Seite =>
··········

Parteireisekosten und Semesterticket

  • Guten Morgen,

    ich muss einen KFA in einer Zivilsache machen und der Mandant ist selbst beim Gericht gewesen, Distanz ca. 58 km einfacher Weg.
    Der Mandant ist mit dem Zug gefahren, hat aber ein Semesterticket und musste daher keine extra Fahrkarte kaufen.
    Sehe ich das richtig, das ich nur seine Abwesenheit im KFA geltend machen kann und keine Fahrtkosten?

  • Ich hänge mich hier mal ran.

    Habe KfA gestellt und dort Fahrtkosten, Übernachtungskosten und Tagegeld beziffert.

    Mandant hat "privat" übernachtet. Ich habe für die Übernachtung die Übernachtungspauschale gemäß § 6 Abs. 1 JVEG i.V.m. § 6 Abs. 1 BRKG in Höhe von 20,00 Euro geltend gemacht unter Verweis auf den Beschluss des Bayerischen LSG vom 04.11.2014 - L 15 SF 198/14. Die Pauschale wurde komplett abgesetzt, da keine Kosten entstanden wären.

    Weiter komplett abgesetzt wurden die Tagegelder nach § 6 JVEG mit der Begründung, dass "nach § 91 Abs. 1 S 2 ZPO lediglich Reisekosten und Zeitversäumnis unter entsprechender Anwendung des JVEG ersatzpflichtig" wären. Weiter wurde ausgeführt, dass im Zöller ZPO, 31. Auflage, § 91 Rn. 13 diese bei den erstattungsfähigen Parteireisekosten ungenannt bleiben. :gruebel:

    Also hinsichtlich der Übernachtungskosten würde ich ja noch mitgehen, aber die Tagegelder sind m.E. definitiv erstattungsfähig.

    Oder sehe ich das wirklich falsch?

  • Also hinsichtlich der Übernachtungskosten würde ich ja noch mitgehen, aber die Tagegelder sind m.E. definitiv erstattungsfähig.

··········

Bereitgestellte Daten =>
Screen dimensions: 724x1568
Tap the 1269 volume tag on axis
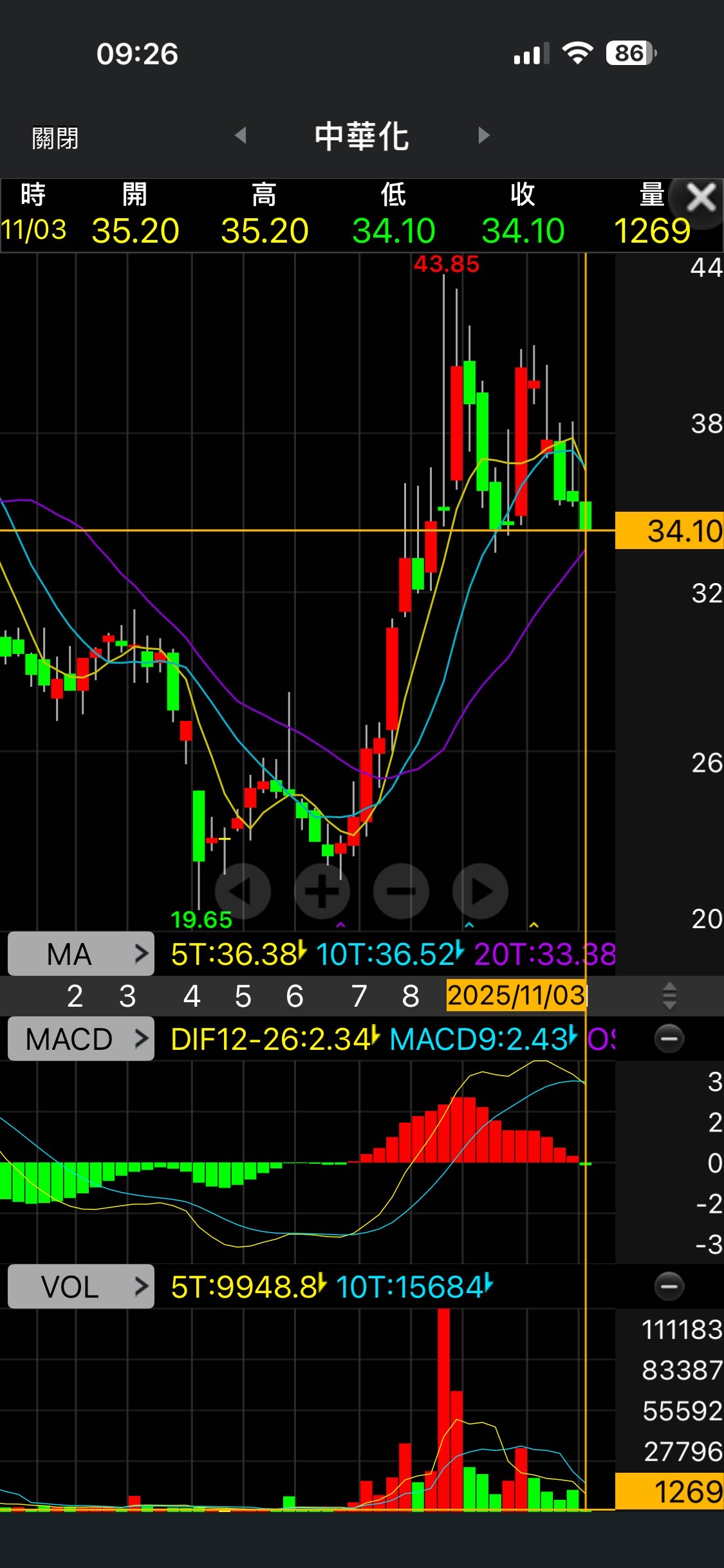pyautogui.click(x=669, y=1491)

··········

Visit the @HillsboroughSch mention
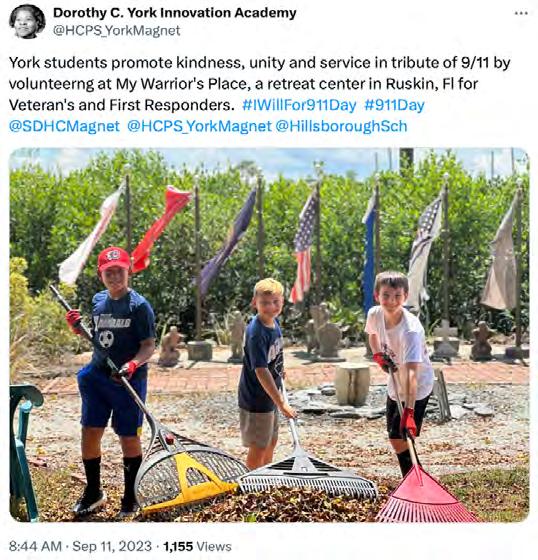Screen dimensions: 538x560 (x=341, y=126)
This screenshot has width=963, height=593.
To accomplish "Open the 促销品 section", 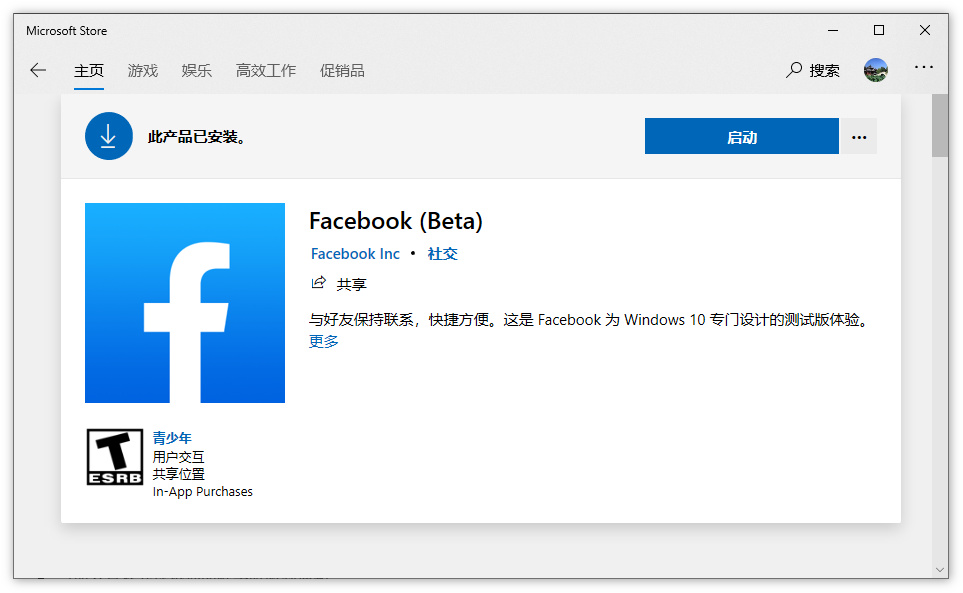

··········

Aufgaben =>
1. Beantworten Sie anhand des Textes über Parteireisekosten die folgenden Fragen:
(a) Wie weit ist der einfache Weg zum Gericht im ersten Beitrag ungefähr?
(b) In welcher Höhe wurde die Übernachtungspauschale geltend gemacht?
(c) Welche Auflage des Zöller ZPO wird in der Begründung zu den Tagegeldern genannt?
2. Stimmen die folgenden Aussagen mit dem Text über Parteireisekosten überein? Antworten Sie jeweils mit Ja oder Nein, und zitieren Sie die entscheidenden Worte aus dem Text.
(a) Der Mandant im ersten Beitrag musste für die Zugfahrt eine extra Fahrkarte kaufen.
(b) Die Übernachtungspauschale wurde vollständig abgesetzt.
(c) Der Mandant im zweiten Beitrag hat im Hotel übernachtet.
3. Schreiben Sie einen Abschnitt aus dem Text über Parteireisekosten wortgetreu ab. Beginnen Sie bei den Worten „Parteireisekosten und Semesterticket“, und hören Sie nach den Worten „km einfacher Weg.“ auf.

Lösungen zu Aufgaben =>
1.
(a) Ungefähr 58 km.
(b) 20,00 Euro.
(c) Die 31. Auflage.

2.
(a) Nein: „hat aber ein Semesterticket und musste daher keine extra Fahrkarte kaufen“
(b) Ja: „Die Pauschale wurde komplett abgesetzt, da keine Kosten entstanden wären.“
(c) Nein: „Mandant hat "privat" übernachtet.“

3.
Parteireisekosten und Semesterticket

  • Guten Morgen,

    ich muss einen KFA in einer Zivilsache machen und der Mandant ist selbst beim Gericht gewesen, Distanz ca. 58 km einfacher Weg.